▶ Work to complete
Rewrite the stretch from the line containing "Given: Click the reset exposure +0.0 button" through the line containing "Looking at the screenshot, I should 675,349.", changing "exposure" to "brightness" and keeping everything else unchanged. Leave the pictures out of your answer.

[Document and screenshot pointing entries]
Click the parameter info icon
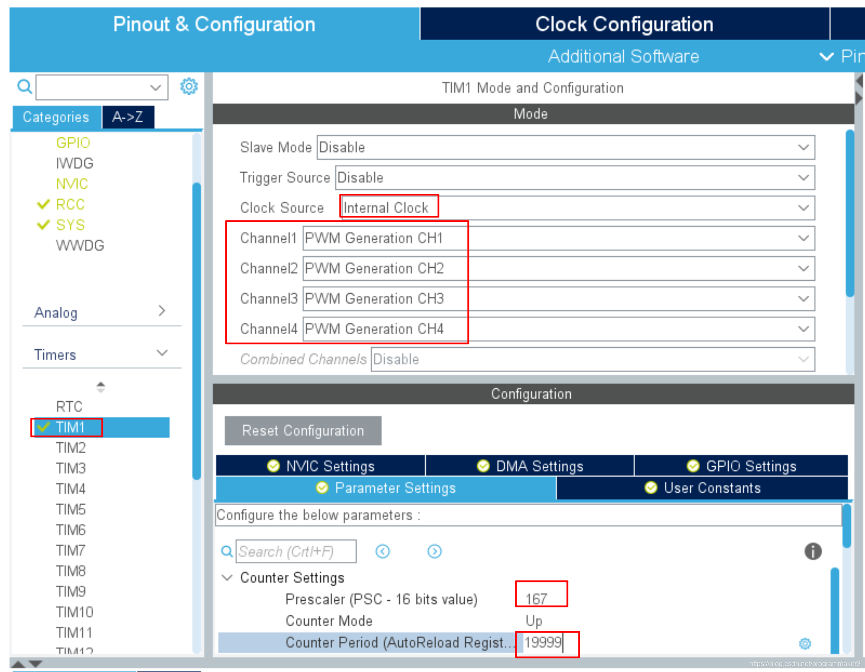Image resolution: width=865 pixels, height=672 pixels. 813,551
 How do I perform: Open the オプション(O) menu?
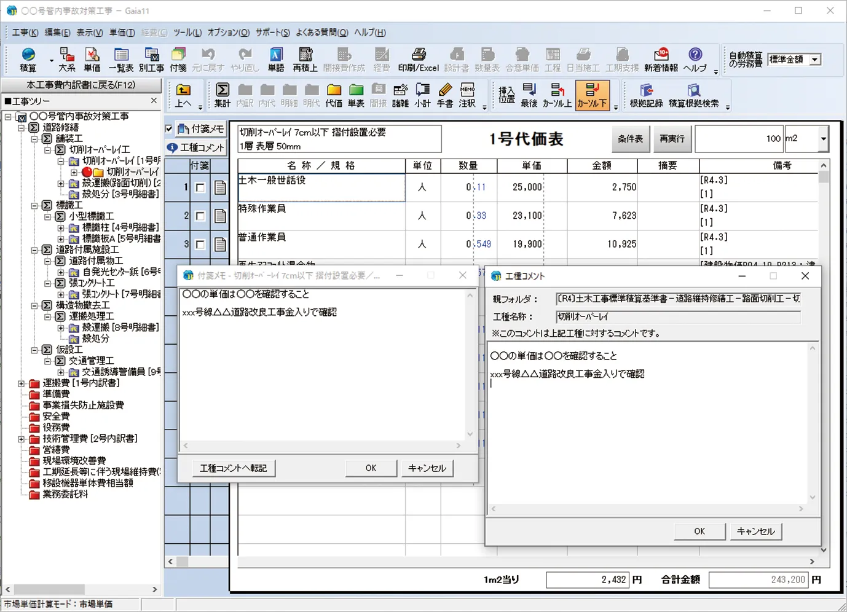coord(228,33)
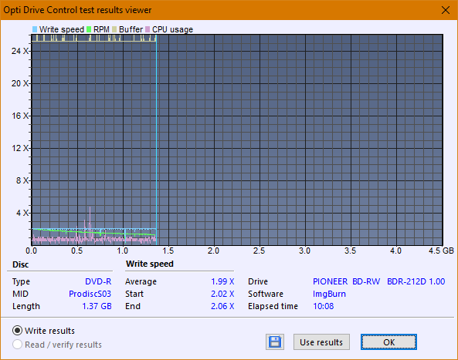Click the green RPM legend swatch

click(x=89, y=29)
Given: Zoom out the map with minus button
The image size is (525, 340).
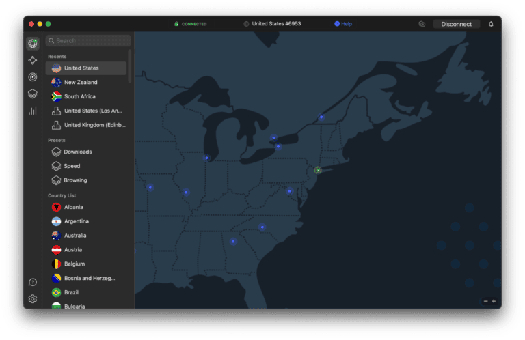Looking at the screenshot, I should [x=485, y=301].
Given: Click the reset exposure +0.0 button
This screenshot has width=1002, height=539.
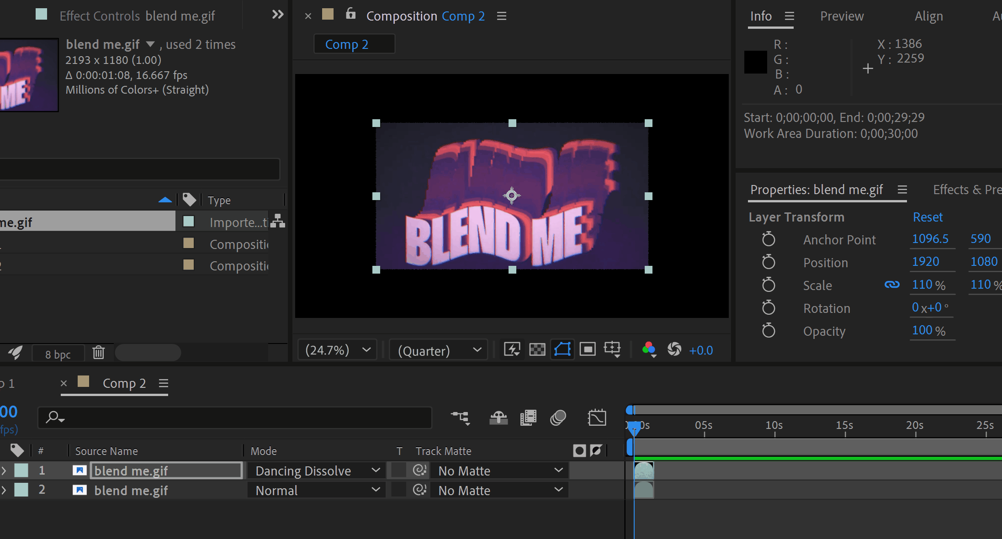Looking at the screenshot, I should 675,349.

...

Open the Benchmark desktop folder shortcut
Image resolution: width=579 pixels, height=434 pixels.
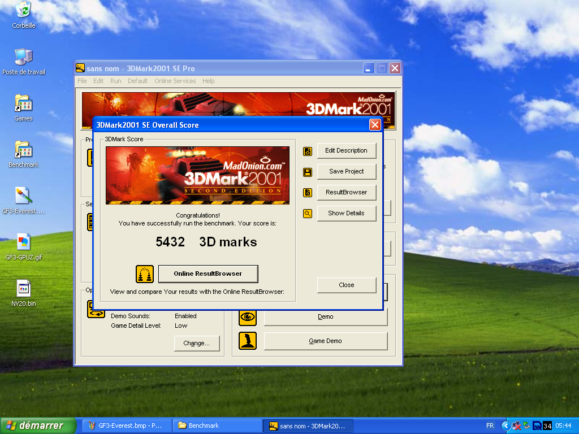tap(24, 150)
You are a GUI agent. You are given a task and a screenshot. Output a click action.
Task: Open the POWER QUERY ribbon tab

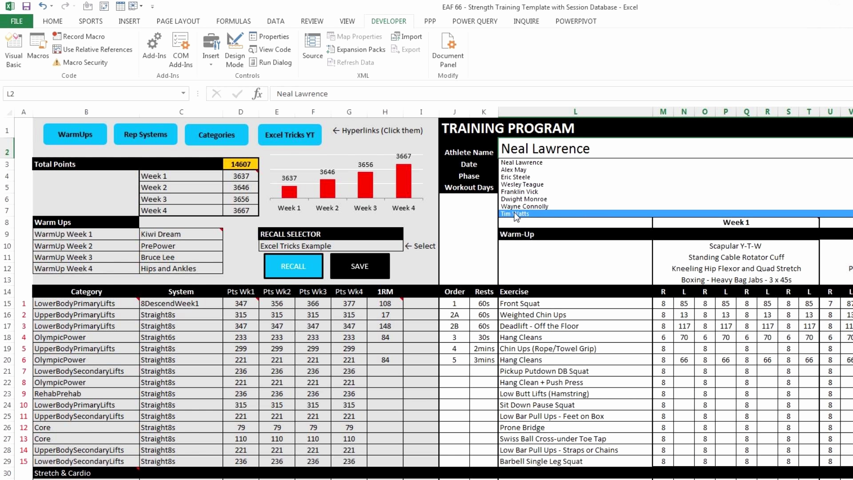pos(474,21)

...

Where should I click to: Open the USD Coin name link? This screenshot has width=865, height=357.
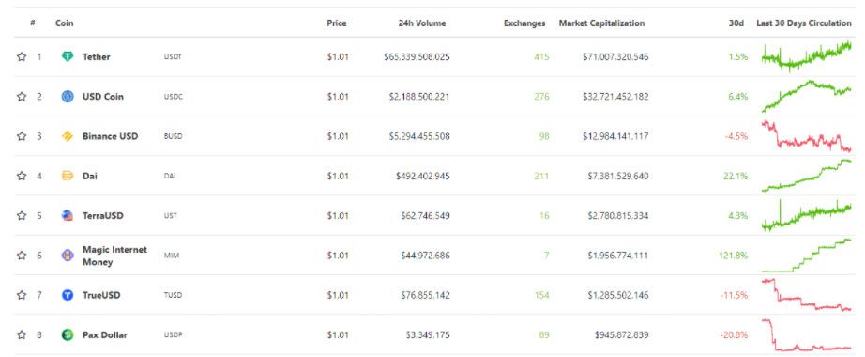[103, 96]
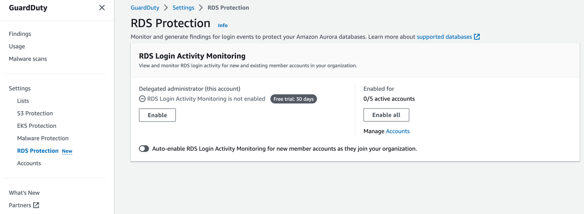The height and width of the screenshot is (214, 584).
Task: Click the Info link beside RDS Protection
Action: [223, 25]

▶ Output for this task
Given: Click the reset brightness +0.0 button
This screenshot has width=1002, height=539.
Looking at the screenshot, I should 675,349.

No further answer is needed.